#### [How to complete this task]
The data below must be copied in full and without any change.

Stored items:

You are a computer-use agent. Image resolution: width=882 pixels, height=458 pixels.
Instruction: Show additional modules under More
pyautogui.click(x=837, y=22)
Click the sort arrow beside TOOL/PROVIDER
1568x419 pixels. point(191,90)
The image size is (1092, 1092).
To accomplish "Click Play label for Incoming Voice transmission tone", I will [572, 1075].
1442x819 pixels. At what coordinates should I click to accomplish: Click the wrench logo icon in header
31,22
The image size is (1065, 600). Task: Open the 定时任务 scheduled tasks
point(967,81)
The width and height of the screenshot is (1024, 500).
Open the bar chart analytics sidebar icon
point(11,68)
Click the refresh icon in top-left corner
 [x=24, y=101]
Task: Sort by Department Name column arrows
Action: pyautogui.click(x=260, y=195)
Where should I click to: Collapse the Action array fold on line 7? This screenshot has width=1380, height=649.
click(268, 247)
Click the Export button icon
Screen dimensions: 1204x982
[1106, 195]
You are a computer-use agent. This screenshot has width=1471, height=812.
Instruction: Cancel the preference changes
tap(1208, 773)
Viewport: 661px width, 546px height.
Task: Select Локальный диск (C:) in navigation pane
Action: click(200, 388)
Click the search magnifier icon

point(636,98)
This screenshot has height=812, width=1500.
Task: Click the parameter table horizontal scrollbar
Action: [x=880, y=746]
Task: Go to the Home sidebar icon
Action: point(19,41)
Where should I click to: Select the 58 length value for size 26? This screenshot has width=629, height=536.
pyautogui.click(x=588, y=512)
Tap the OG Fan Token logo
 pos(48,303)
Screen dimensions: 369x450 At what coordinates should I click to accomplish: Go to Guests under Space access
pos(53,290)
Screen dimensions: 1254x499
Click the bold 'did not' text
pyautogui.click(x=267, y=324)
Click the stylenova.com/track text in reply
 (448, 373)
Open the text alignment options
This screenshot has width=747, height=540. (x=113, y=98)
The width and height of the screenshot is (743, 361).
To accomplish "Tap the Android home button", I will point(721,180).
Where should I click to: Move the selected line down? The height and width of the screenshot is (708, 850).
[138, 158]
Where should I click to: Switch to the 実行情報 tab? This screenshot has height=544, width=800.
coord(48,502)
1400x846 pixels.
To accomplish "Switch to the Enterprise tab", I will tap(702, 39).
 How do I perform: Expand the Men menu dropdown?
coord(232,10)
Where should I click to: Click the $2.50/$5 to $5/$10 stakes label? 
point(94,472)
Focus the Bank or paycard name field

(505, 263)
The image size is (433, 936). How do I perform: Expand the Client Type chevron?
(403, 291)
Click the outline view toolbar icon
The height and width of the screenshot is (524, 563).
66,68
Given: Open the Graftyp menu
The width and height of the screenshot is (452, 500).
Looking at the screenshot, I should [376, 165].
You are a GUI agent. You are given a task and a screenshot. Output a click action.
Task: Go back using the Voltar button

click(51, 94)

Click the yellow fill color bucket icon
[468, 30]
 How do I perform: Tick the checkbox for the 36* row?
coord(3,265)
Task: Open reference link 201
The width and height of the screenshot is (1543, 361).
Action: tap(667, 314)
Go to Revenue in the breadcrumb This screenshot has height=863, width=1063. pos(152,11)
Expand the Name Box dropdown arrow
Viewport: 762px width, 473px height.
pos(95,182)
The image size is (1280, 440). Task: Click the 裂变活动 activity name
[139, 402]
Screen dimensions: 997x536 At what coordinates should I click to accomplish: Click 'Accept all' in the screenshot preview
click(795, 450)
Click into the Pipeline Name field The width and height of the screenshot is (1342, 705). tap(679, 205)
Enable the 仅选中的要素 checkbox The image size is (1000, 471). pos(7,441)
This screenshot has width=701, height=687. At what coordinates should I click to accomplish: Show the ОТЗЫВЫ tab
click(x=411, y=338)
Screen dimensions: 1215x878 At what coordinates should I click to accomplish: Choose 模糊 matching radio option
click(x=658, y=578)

#### [Written solution]
You are a computer-use agent. Image resolution: width=882 pixels, height=458 pixels.
Instruction: Show additional modules under More
pyautogui.click(x=837, y=22)
Click the sort arrow beside TOOL/PROVIDER
1568x419 pixels. point(191,90)
The image size is (1092, 1092).
To accomplish "Click Play label for Incoming Voice transmission tone", I will [572, 1075].
1442x819 pixels. At what coordinates should I click to accomplish: Click the wrench logo icon in header
31,22
The image size is (1065, 600). Task: Open the 定时任务 scheduled tasks
point(967,81)
The width and height of the screenshot is (1024, 500).
Open the bar chart analytics sidebar icon
point(11,68)
Click the refresh icon in top-left corner
 [x=24, y=101]
Task: Sort by Department Name column arrows
Action: pyautogui.click(x=260, y=195)
Where should I click to: Collapse the Action array fold on line 7? This screenshot has width=1380, height=649.
click(268, 247)
Click the Export button icon
Screen dimensions: 1204x982
[1106, 195]
You are a computer-use agent. This screenshot has width=1471, height=812.
Instruction: Cancel the preference changes
tap(1208, 773)
Viewport: 661px width, 546px height.
Task: Select Локальный диск (C:) in navigation pane
Action: click(200, 388)
Click the search magnifier icon

point(636,98)
This screenshot has height=812, width=1500.
Task: Click the parameter table horizontal scrollbar
Action: [x=880, y=746]
Task: Go to the Home sidebar icon
Action: point(19,41)
Where should I click to: Select the 58 length value for size 26? This screenshot has width=629, height=536.
pyautogui.click(x=588, y=512)
Tap the OG Fan Token logo
 pos(48,303)
Screen dimensions: 369x450 At what coordinates should I click to accomplish: Go to Guests under Space access
pos(53,290)
Screen dimensions: 1254x499
Click the bold 'did not' text
pyautogui.click(x=267, y=324)
Click the stylenova.com/track text in reply
 (448, 373)
Open the text alignment options
This screenshot has width=747, height=540. (x=113, y=98)
The width and height of the screenshot is (743, 361).
To accomplish "Tap the Android home button", I will point(721,180).
Where should I click to: Move the selected line down? The height and width of the screenshot is (708, 850).
[138, 158]
Where should I click to: Switch to the 実行情報 tab? This screenshot has height=544, width=800.
coord(48,502)
1400x846 pixels.
To accomplish "Switch to the Enterprise tab", I will tap(702, 39).
 How do I perform: Expand the Men menu dropdown?
coord(232,10)
Where should I click to: Click the $2.50/$5 to $5/$10 stakes label? 
point(94,472)
Focus the Bank or paycard name field

(505, 263)
The image size is (433, 936). How do I perform: Expand the Client Type chevron?
(403, 291)
Click the outline view toolbar icon
The height and width of the screenshot is (524, 563).
66,68
Given: Open the Graftyp menu
The width and height of the screenshot is (452, 500).
Looking at the screenshot, I should [376, 165].
You are a GUI agent. You are given a task and a screenshot. Output a click action.
Task: Go back using the Voltar button

click(51, 94)

Click the yellow fill color bucket icon
[468, 30]
 How do I perform: Tick the checkbox for the 36* row?
coord(3,265)
Task: Open reference link 201
The width and height of the screenshot is (1543, 361).
Action: tap(667, 314)
Go to Revenue in the breadcrumb This screenshot has height=863, width=1063. pos(152,11)
Expand the Name Box dropdown arrow
Viewport: 762px width, 473px height.
pos(95,182)
The image size is (1280, 440). Task: Click the 裂变活动 activity name
[139, 402]
Screen dimensions: 997x536 At what coordinates should I click to accomplish: Click 'Accept all' in the screenshot preview
click(795, 450)
Click into the Pipeline Name field The width and height of the screenshot is (1342, 705). tap(679, 205)
Enable the 仅选中的要素 checkbox The image size is (1000, 471). pos(7,441)
This screenshot has width=701, height=687. At what coordinates should I click to accomplish: Show the ОТЗЫВЫ tab
click(x=411, y=338)
Screen dimensions: 1215x878 At what coordinates should I click to accomplish: Choose 模糊 matching radio option
click(x=658, y=578)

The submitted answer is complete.